Rabbi Akiva se recoucha et essaya de se rendormir à nouveau. Il devait dormir au moins quelques heures, afin d'avoir la force de faire le travail de la journée de demain. Mais il ne fallut pas longtemps avant qu'il ne s'endorme, quand soudain… D'autres voix brisèrent le silence.
Un lion redoutable, sortant de la forêt voisine, s’approcha lentement de l’âne derrière lui, puis l’attaqua et le dévora en une bouchée, le traînant avec lui dans la forêt. Maintenant, Rabbi Akiva sera forcé de continuer sur son chemin avec ses jambes, sans un âne pour voyager.
Mais Rabbi Akiva, n'était ni effrayés ni inquiet. Il n'arrêtait pas de se dire : « Tout ce qu’Hachem fait, Il le fait pour le bien ! » Même si je n'ai plus de bougie, de coq ou d'âne maintenant, c'est Hachem qui dirige le monde, et si c'est le cas, tout est certainement pour le mieux !
Rabbi Akiva s'endormit de nouveau, plein de joie et de foi en Hachem. Peu de temps après, des voix fortes et effrayées le réveillèrent de nouveau de son sommeil. Soudain, on entendit des voix venant de la direction de la ville. Il entendit des pleurs, des hurlements, beaucoup de bruit et de murmures. L'obscurité de la nuit régnait et il était difficile de voir.
Rabbi Akiva s'approcha un peu plus de la ville, et alors ses yeux remarquèrent la chose terrible qui s'était passée. Tous les habitants de la ville se tenaient ensemble, attachés ensemble par des chaînes de fer, et une bande de voleurs cruels les conduisaient en captivité. Rabbi Akiva eut pitié d'eux de tout son cœur, mais il ne pouvait rien faire.

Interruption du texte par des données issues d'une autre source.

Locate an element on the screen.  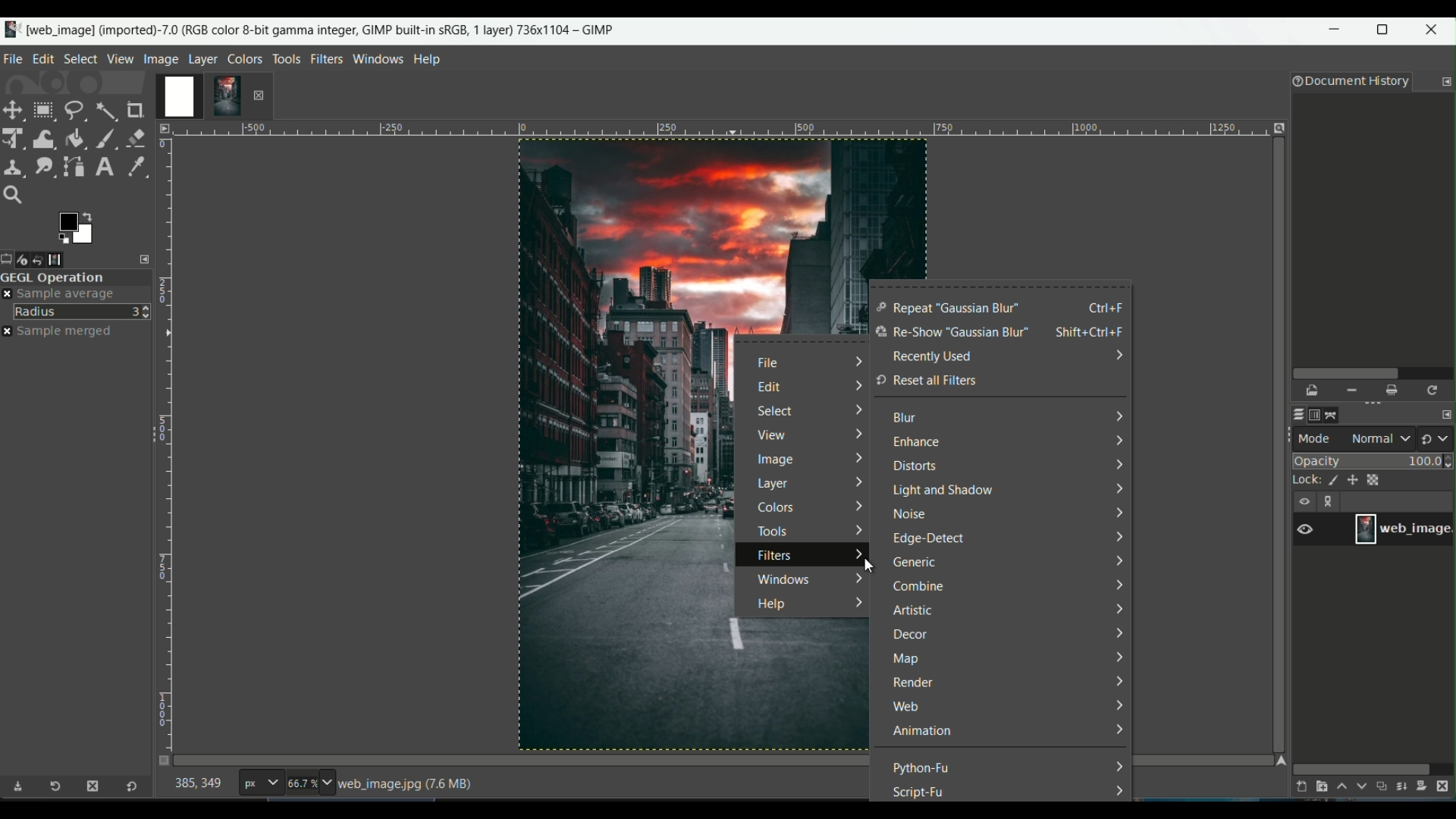
filter tab is located at coordinates (326, 58).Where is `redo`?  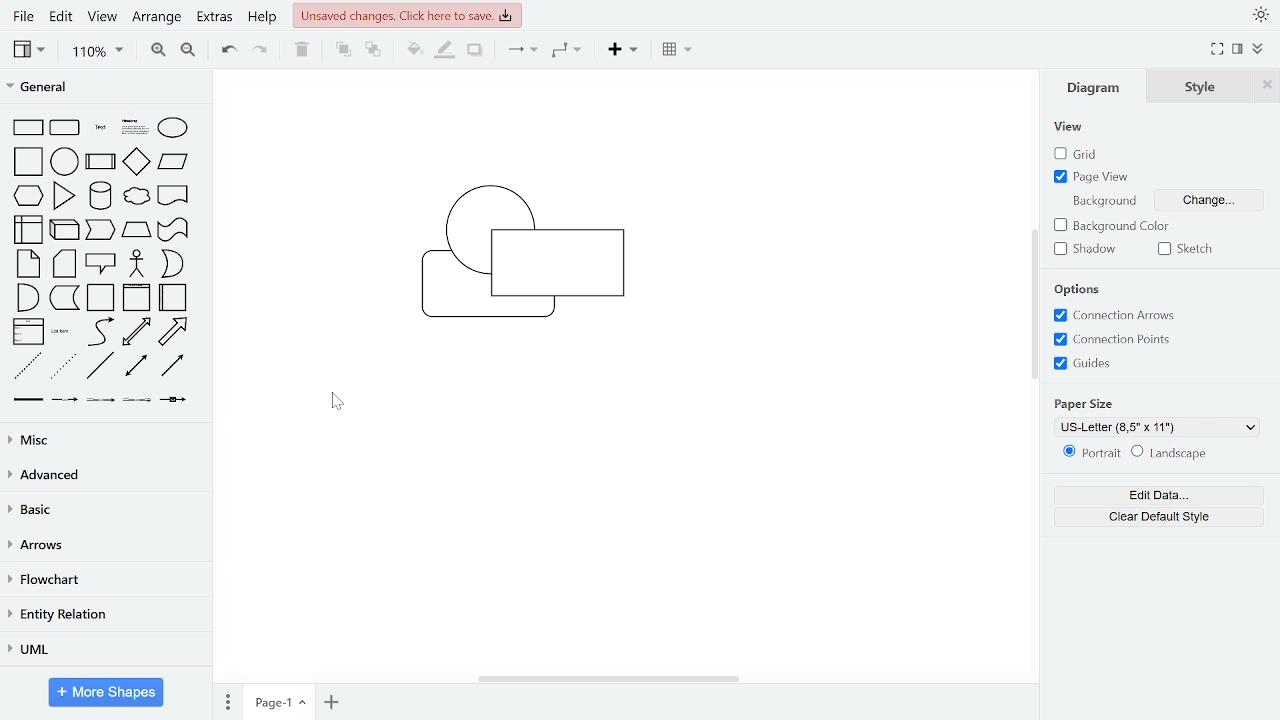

« Maintenant, je comprends tout ! » pensa Rabbi Akiva avec enthousiasme, « Un grand miracle m'est arrivé ce soir ! Si les gens de la ville m'avaient laissé entrer dans leur maison, les brigands m'auraient emmené en captivité avec eux. Si ma bougie avait continué à brûler, ils m'auraient remarqué de loin. Et si l'âne ou le coq étaient restés en vie et avaient fait entendre leur voix, alors, les méchants brigands seraient venus vers moi et m’auraient aussi emprisonné. En effet, tout ce qu’Hachem fait, il le fait pour le bien !
Rabbi Akiva rentra chez lui, raconta l'histoire à ses disciples et leur dit : « Quelle que soit la situation dans laquelle vous vous trouvez, souvenez-vous toujours : tout ce que Hachem fait, Il le fait pour le bien ! »
Chers enfants, cette histoire fascinante nous enseigne l'importance de croire en hachem Itbarah, qui veille sur nous et qui est toujours avec nous, en tout lieu et dans toute situation, et nous nous souviendrons toujours que Dieu gouverne tout ce qui se passe dans le monde, et que tout n'est que pour le bien.